:: Given text ::
(begin)

Any book is a created innovation, and, simultaneously, an accumulation and reflection of different things that existed before it. Books store and convey the knowledge and the wisdom of the people's community and the whole humanity. A book becomes a written language of a nation and a continuation of its spirit, and this gives another stimulus for a new creative work.

Martynas Mažvydas understood the special significance of his period, even its national-cultural meaning: a Lithuanian book is coming out! Having completed the Catechism, he ads as if a postscript "To the Reader":

"Brolau mielasis, skaitydams tatai žinosi,
Jog tasai liežuvis dabar reiškiasi".

"My dear brother, you will realise while reading
that now this language manifests itself".

And the preface written in verse announces joyfully:

"Ko tėvai niekada neregėjo,
Nūn šitai viss jūsump atėjo!"

"What our fathers have never seen before
now came to you ".

He understood especially well a twofold value of the book, that is, the contents conveyed by it and the form given to it. Here are the teachings of Christ and my work, Martynas Mažvydas states explicitly at the end of the Catechism, the main part of the book. It is his reminder to the readers, and even a forewarning in the name of Jesus Christ:

"Prašau aš jus, Lietuvinikus ir Žemaičius, milosius bralius ir seseris, ... idant tą trumpą makslą išmaktumėt, ... a šitą mana darbą ir prakaitą už ger preimtumbėt, prašau".

"I beg you, the Lithuanians and the Samogitians, my dear brothers and sisters...., to learn this short teaching, ... and to accept this work of mine and my efforts in good faith, I beg you."

Mažvydas could indeed take pride in his well thought and consistent work as an author and a compiler. Let us take a look at it and we shall understand it better. His book is systematic and contains as if four parts. The introductory, problematic part - about the purpose of work - is a dedication to the Grand Duchy of Lithuania, an encouragement and an explanation in Latin to Lithuanian priests, and the famous rhymed introduction in Lithuanian which is as if a speech of "the little book itself" "to the Lithuanians and the Samogitians".

(end)

:: Your tasks ::
• 1. In the passage on Martynas Mažvydas's Catechism, what title did he give to the postscript he added after completing the Catechism?
• 2. Summarize the passage on Martynas Mažvydas's Catechism in two sentences.
• 3. Reproduce the part of the passage on Martynas Mažvydas's Catechism starting with "Any book is" and going on through "new creative work.".

Item position entries:
(begin)

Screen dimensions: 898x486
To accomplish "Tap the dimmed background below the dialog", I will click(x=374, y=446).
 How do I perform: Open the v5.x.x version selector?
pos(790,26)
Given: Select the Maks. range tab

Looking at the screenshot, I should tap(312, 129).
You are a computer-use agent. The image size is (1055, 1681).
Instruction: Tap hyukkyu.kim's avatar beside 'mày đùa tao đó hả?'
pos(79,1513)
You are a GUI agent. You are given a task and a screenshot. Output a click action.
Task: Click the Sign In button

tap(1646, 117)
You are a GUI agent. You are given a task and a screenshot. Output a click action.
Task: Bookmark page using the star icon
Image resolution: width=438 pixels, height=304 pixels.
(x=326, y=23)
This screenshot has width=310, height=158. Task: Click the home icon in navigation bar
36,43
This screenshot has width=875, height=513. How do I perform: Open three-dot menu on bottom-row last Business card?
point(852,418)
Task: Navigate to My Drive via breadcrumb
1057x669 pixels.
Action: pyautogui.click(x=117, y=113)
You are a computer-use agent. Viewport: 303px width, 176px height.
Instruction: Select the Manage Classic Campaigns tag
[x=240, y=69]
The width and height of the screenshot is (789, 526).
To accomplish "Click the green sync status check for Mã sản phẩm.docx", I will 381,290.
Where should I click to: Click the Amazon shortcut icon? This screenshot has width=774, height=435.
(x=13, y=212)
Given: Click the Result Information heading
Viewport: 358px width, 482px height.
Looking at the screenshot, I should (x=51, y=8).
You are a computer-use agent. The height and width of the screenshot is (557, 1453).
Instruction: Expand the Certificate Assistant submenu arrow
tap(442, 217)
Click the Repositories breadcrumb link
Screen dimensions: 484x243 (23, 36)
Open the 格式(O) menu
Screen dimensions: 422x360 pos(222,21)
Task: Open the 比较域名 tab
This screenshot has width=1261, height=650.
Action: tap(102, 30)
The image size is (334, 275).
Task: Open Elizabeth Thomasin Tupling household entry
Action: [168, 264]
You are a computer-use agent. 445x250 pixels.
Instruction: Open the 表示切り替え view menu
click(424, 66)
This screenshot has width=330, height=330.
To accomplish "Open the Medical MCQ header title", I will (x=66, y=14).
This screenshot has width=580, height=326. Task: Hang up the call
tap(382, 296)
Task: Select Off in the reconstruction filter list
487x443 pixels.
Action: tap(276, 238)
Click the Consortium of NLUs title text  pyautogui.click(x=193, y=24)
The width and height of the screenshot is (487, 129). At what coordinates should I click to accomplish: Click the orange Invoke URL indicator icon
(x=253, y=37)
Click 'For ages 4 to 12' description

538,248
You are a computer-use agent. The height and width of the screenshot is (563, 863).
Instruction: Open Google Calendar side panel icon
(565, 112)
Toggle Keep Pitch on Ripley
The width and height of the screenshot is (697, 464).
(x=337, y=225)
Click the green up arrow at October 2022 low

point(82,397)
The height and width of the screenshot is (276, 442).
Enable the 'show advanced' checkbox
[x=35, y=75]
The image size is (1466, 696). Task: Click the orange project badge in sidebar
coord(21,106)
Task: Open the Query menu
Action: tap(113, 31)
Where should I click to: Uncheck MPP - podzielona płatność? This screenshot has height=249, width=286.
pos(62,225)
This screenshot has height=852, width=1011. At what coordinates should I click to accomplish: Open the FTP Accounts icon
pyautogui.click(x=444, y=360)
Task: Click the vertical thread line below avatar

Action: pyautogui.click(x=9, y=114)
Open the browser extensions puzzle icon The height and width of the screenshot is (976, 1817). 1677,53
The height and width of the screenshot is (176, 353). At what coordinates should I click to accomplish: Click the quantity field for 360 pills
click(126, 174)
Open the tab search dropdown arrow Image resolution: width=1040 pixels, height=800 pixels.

(end)

:: Answers to the exercises ::
• 1. "To the Reader"

• 2. Martynas Mažvydas understood the national-cultural significance of a Lithuanian book coming out and valued both its contents and its form, asking the Lithuanians and the Samogitians to learn its teaching and accept his work. His book is systematic and has an introductory part made up of a dedication to the Grand Duchy of Lithuania, an encouragement and explanation in Latin to Lithuanian priests, and a rhymed introduction in Lithuanian.

• 3.
Any book is a created innovation, and, simultaneously, an accumulation and reflection of different things that existed before it. Books store and convey the knowledge and the wisdom of the people's community and the whole humanity. A book becomes a written language of a nation and a continuation of its spirit, and this gives another stimulus for a new creative work.